The writing could be more penetrating but, as the sole readily-available account of Stanley Kubrick's never-made film about Napoleon, this turn-of-the-millennium Salon article is about as essential as footnotes get. Hung up by budget concerns and the subject's bad track record at the box office, the film, as we all know, was never made. Kubrick used some its ideas in later works--not only in the obvious Napoleon substitute, Barry Lyndon, but even Eyes Wide Shut, whose strange idea of a good time had its roots in erotic scenes first conceived for Napoleon.
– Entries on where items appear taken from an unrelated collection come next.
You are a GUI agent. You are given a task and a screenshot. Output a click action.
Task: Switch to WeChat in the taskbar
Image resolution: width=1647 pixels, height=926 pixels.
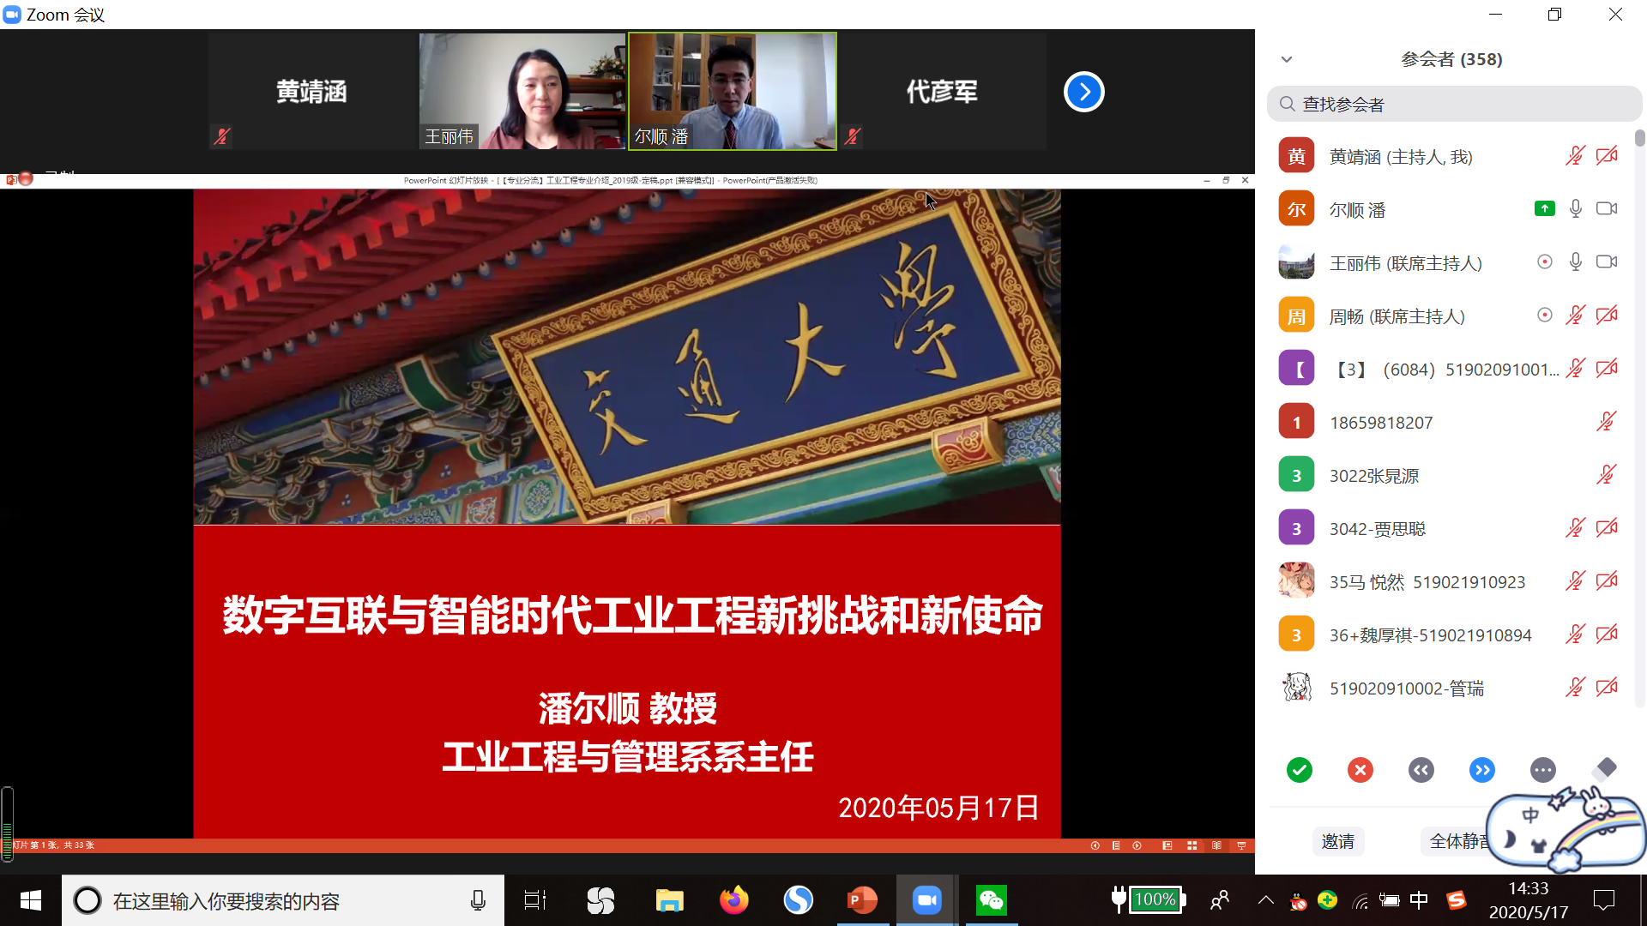[x=991, y=900]
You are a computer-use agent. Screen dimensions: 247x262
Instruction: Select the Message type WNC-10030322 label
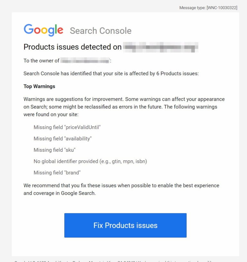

As a young film punk, I actually scored a used copy of the Joseph Gelmis book of interviews with film directors that the article refers to, and it's both fascinating and pitiful to listen to Kubrick talk about when--not if--he is going to make his Napoleon film. His failure to see it through deprives us not only of another (potentially great) Kubrick picture, but also alters the shape of his life's work: there is, for better or worse, no obvious go-for-broke shot at a masterwork, no dream project. Sometimes such all-in bets work out, and sometimes they do not, but they sit at the centers of artists' careers like Kilimanjaro. With 2001 reluctant to be nudged into the centerpiece role, Kubrick's career is just one long, weird, mostly fine, always dogged trajectory. Which may be just as well.
For those of you with a few extra bucks to spend, Taschen has published a $560 limited-edition book on the making--or, in this case, non-making--of the film.